Ich erhob mich in den Bügeln, um mich leichter zu machen. Ich klopfte und streichelte den Hals des Pferdes. Es verstand mich. Auch war es durch das Geheul aufgeregt worden und strengte alle seine Kräfte an. Ich gewann an Raum, langsam zwar, aber sicher. Die andern merkten das. Sie schrien und schlugen auf ihre Pferde ein, vergeblich! Ich berechnete das Terrain, benutzte auch den kleinsten Vorteil, um einen Schritt, einen Zoll des Weges zu sparen, und das hatte Erfolg. Die beiden Trupps näherten sich mir mehr und mehr, aber ich kam doch vor und weiter vor. Schon waren die zehn zurück und die vierzig parallel, die doch vorher so weit vor gewesen waren. Ich jubelte, aber nicht laut, sondern im stillen. Der Rancho kam näher; es war, als ob er auf mich zugeschoben werde. Aber die zur linken Hand waren mir jetzt so nahe, daß ich fast die Gesichter unterscheiden konnte. Sie versuchten ihr Heil mit den Wurfkugeln. Vier, fünf, sechs und noch mehr Bolas flogen auf mich zu, doch keine erreichte mich. Und nun war ich ihnen so voran, daß ein Einholen nicht mehr möglich zu sein schien. Ich war gerettet, oder vielmehr, ich glaubte, gerettet zu sein.

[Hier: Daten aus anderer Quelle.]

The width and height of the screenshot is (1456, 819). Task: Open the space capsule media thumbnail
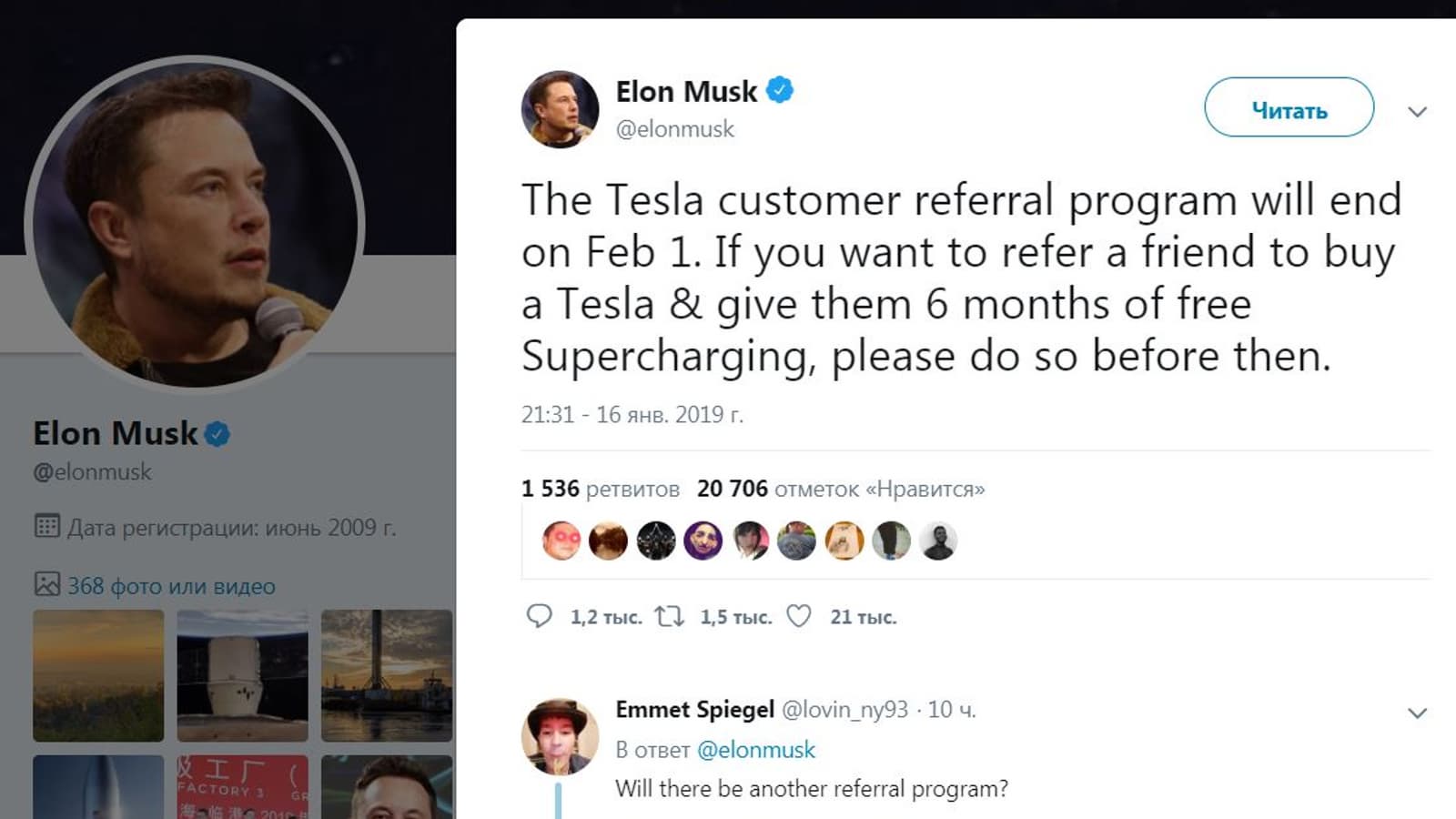coord(242,675)
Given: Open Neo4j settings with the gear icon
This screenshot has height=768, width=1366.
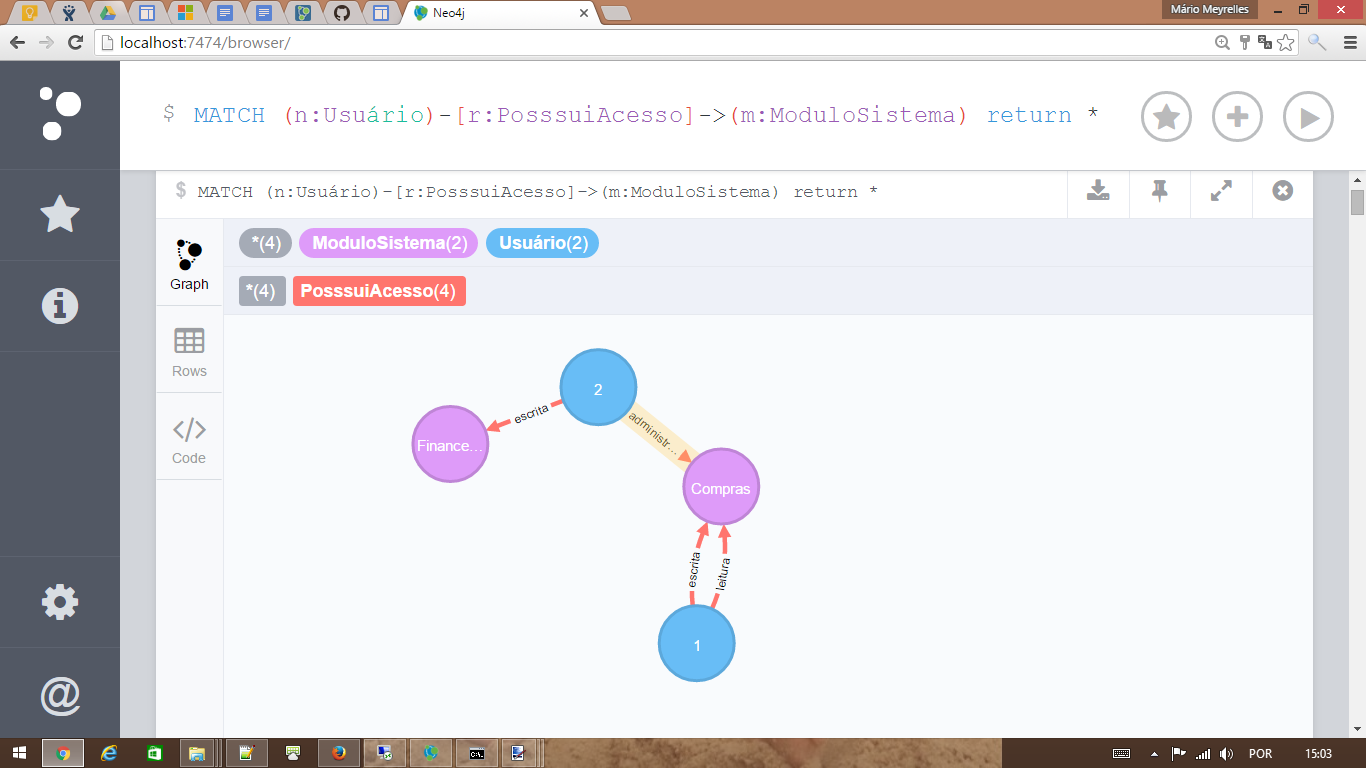Looking at the screenshot, I should (59, 601).
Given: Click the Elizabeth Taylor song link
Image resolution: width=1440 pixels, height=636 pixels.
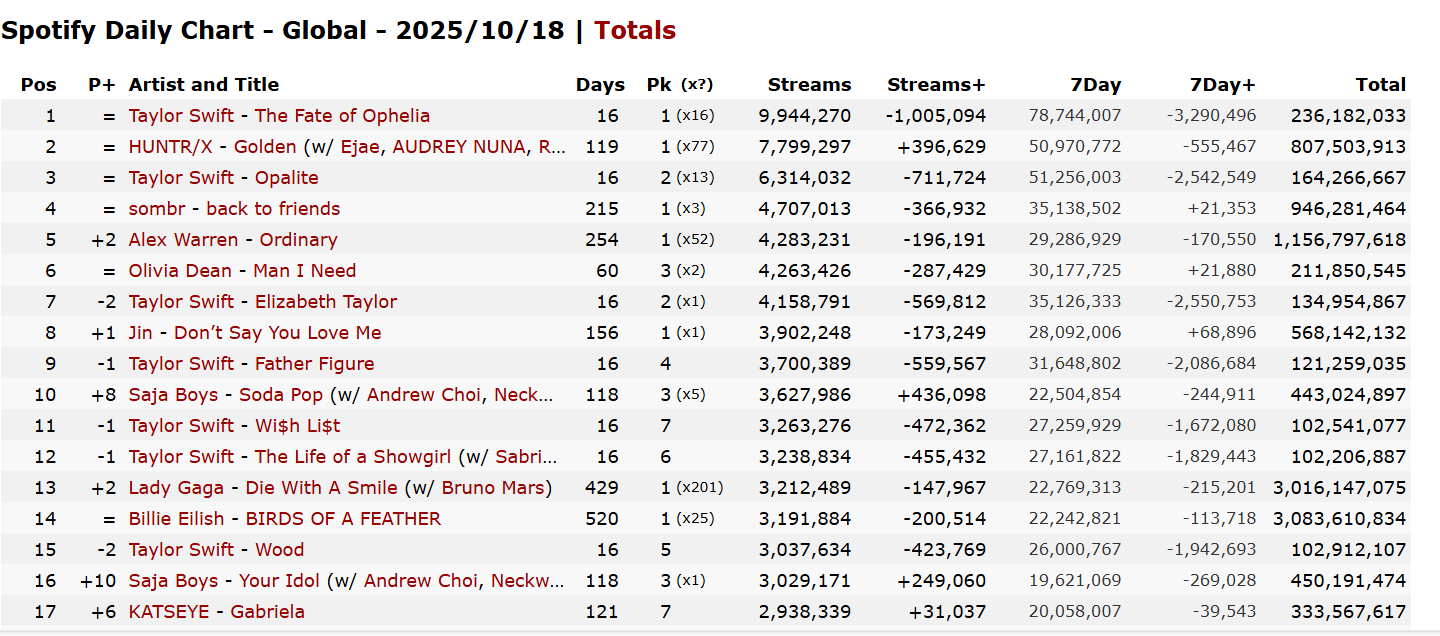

Der Rancho war nicht groß. Sein weißes Mauerwerk leuchtete weithin, und schattige Bäume überwölbten sein Dach. Eine dicke, ziemlich hohe Mauer umgab ihn; aber über diese Mauer ragten noch die Spitzen undurchdringlicher Kaktushecken hervor. In der Mauer gab es ein breites Tor. Es war geöffnet worden. Zwei Männer und einige Frauengestalten standen vor demselben. Sie hatten von weitem das Wettrennen, die Menschenjagd, bemerkt und waren herausgekommen, zu sehen, um was es sich handle. Der eine der beiden Männer war wie ein Geistlicher gekleidet. Als mein Brauner heranschoß, um wie ein Wind an dem Tor vorüberzuschießen, trat dieser Mann weiter vor, schlug die Arme aus einander, als ob er das Pferd anhalten wollte:

»Halt! Sie reiten ins Verderben!«

Sollte ein Mann, der diesem Stande angehörte, mich belügen? Gewiß nicht! Ich sah nach rückwärts. Die Verfolger waren so weit hinter mir, daß ich getrost eine halbe Minute opfern konnte. Freilich, anzuhalten vermochte ich das Pferd nicht so schnell; ich lenkte es zur Seite, ritt einen scharfen Bogen, blieb dann vor dem Tor halten und fragte:

»In das Verderben? Wieso?«

»Sie fliehen vor den Leuten dort?«

»Ja.«

»Sind Sie schuldig?«

»Vollständig unschuldig. Ich habe keinem Menschen ein Leid getan. Ich bin ein Fremder, ein ehrlicher Deutscher, welcher noch nicht - -«

»Ein Deutscher?« rief die eine Frau. »Dann herein, herein, Landsmann! Schnell, schnell! Gleich werden die Bolas sausen!«

Wirklich fiel eine nach mir geworfene Bola kaum zwanzig Schritte vor mir nieder und überschlug sich einigemale auf der Erde. Ich drückte dem Pferde die Fersen in die Weichen, daß es mit einem Satze durch das Tor in den Hof flog. Männer und Frauen warfen die Torflügel zu. Zwei starke Riegelbalken wurden vorgeschoben.